Et alors, après un laps de quelques jours pleins du chagrin le plus amer, il s'opéra un changement visible dans les symptômes de la maladie morale de mon ami. Ses manières ordinaires avaient disparu. Ses occupations habituelles étaient négligées, oubliées. Il errait de chambre en chambre d'un pas précipité, inégal et sans but. La pâleur de sa physionomie avait revêtu une couleur peut-être encore plus spectrale; – mais la propriété lumineuse de son œil avait entièrement disparu. Je n'entendais plus ce ton de voix âpre qu'il prenait autrefois à l'occasion; et un tremblement qu'on eût dit causé par une extrême terreur caractérisait habituellement sa prononciation. Il m'arrivait quelquefois, en vérité, de me figurer que son esprit, incessamment agité, était travaillé par quelque suffocant secret et qu'il ne pouvait trouver le courage nécessaire pour le révéler. D'autres fois, j'étais obligé de conclure simplement aux bizarreries inexplicables de la folie; car je le voyais regardant dans le vide pendant de longues heures, dans l'attitude de la plus profonde attention, comme s'il écoutait un bruit imaginaire. Il ne faut pas s'étonner que son état m'effrayât, – qu'il m'infectât même. Je sentais se glisser en moi, par une gradation lente mais sûre, l'étrange influence de ses superstitions fantastiques et contagieuses.

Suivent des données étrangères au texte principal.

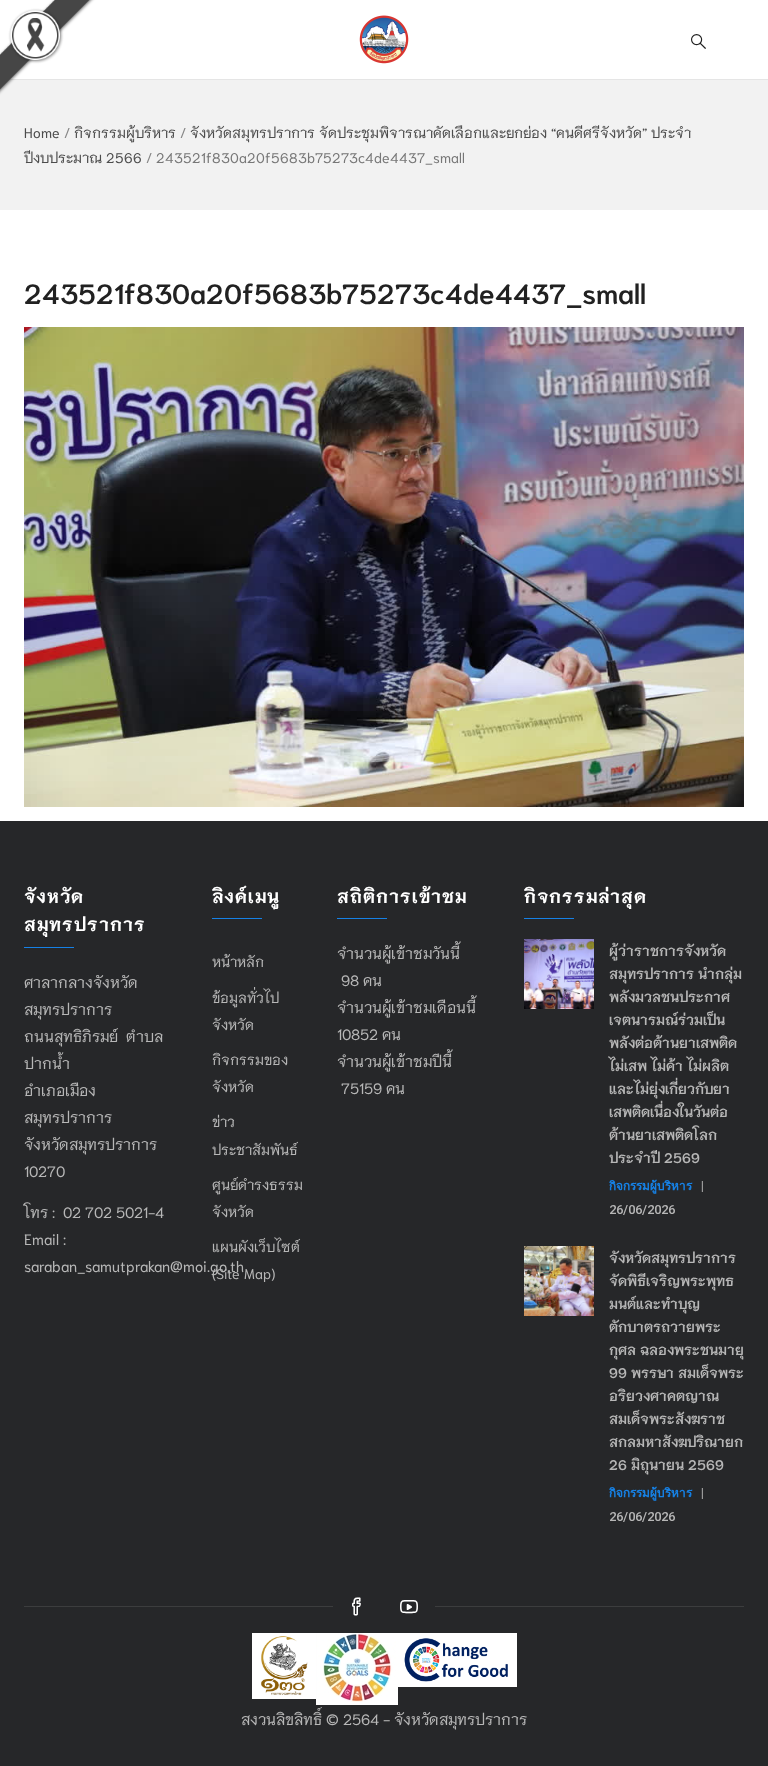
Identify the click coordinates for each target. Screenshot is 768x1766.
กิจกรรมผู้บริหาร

Ce fut particulièrement une nuit, – la septième ou la huitième depuis que nous avions déposé lady Madeline dans le caveau, – fort tard, avant de me mettre au lit, que j'éprouvai toute la puissance de ces sensations. Le sommeil ne voulait pas approcher de ma couche; – les heures, une à une, tombaient, tombaient toujours. Je m'efforçai de raisonner l'agitation nerveuse qui me dominait. J'essayai de me persuader que je devais ce que j'éprouvais, en partie, sinon absolument, à l'influence prestigieuse du mélancolique ameublement de la chambre, – des sombres draperies déchirées, qui, tourmentées par le souffle d'un orage naissant, vacillaient çà et là sur les murs, comme par accès, et bruissaient douloureusement autour des ornements du lit.

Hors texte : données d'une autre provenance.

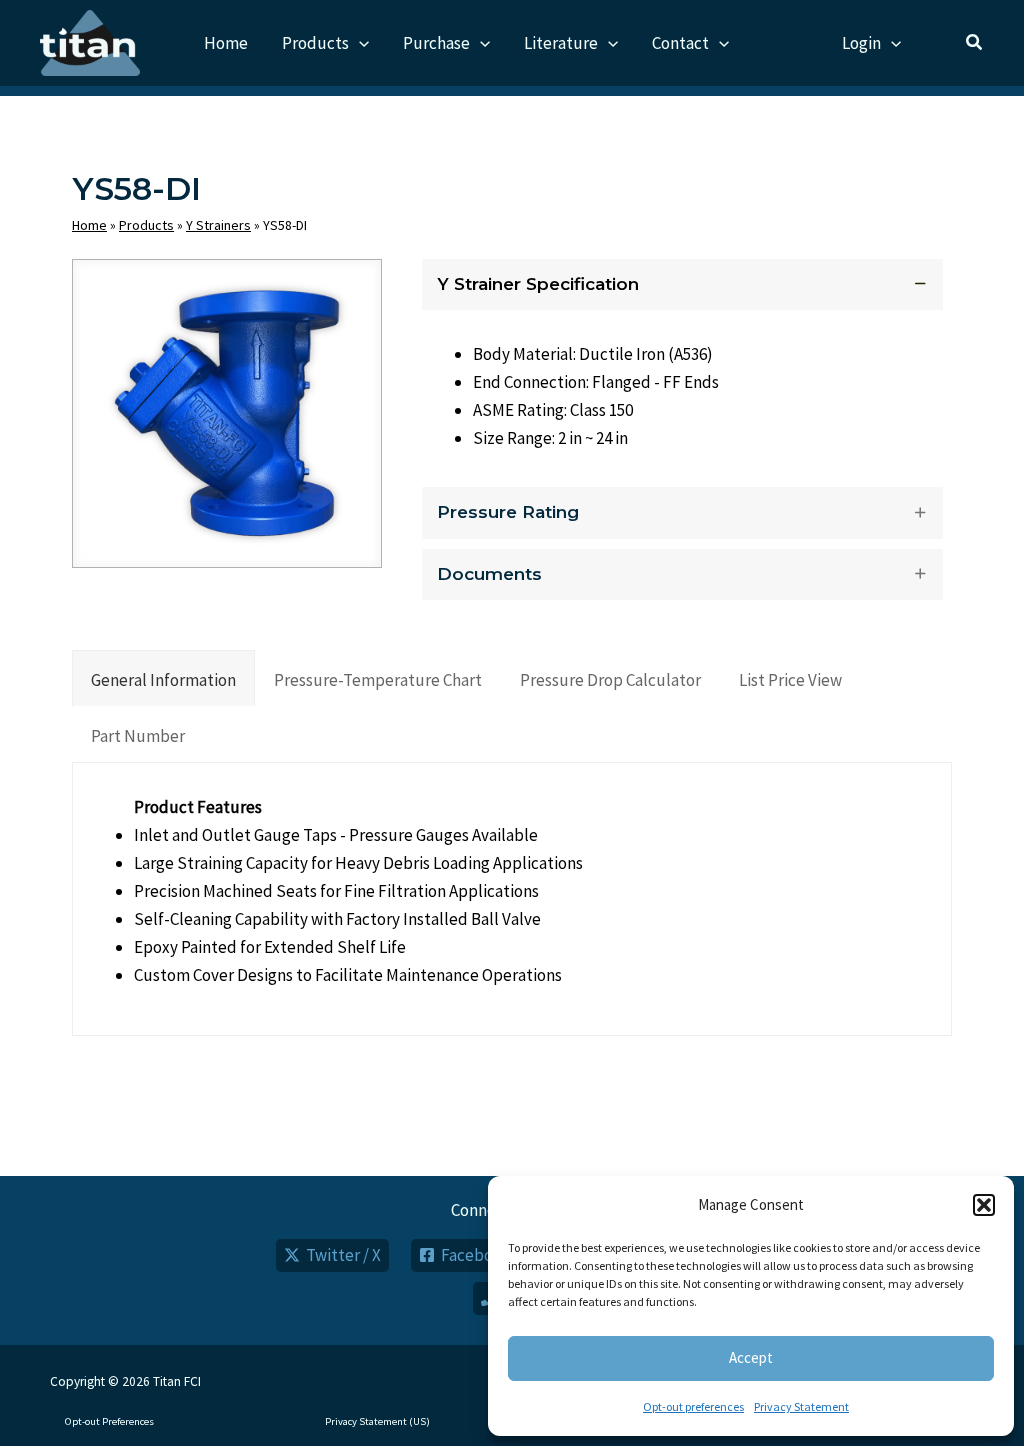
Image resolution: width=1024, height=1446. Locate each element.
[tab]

Mais mes efforts furent vains. Une insurmontable terreur pénétra graduellement tout mon être; et à la longue une angoisse sans motif, un vrai cauchemar, vint s'asseoir sur mon cœur. Je respirai violemment, je fis un effort, je parvins à le secouer; et, me soulevant sur les oreillers et plongeant ardemment mon regard dans l'épaisse obscurité de la chambre, je prêtai l'oreille – je ne saurais dire pourquoi, si ce n'est que j'y fus poussé par une force instinctive, – à certains sons bas et vagues qui partaient je ne sais d'où, et qui m'arrivaient à de longs intervalles, à travers les accalmies de la tempête. Dominé par une sensation intense d'horreur, inexplicable et intolérable, je mis mes habits à la hâte, – car je sentais que je ne pourrais pas dormir de la nuit, – et je m'efforçai, en marchant çà et là à grands pas dans la chambre, de sortir de l'état déplorable dans lequel j'étais tombé.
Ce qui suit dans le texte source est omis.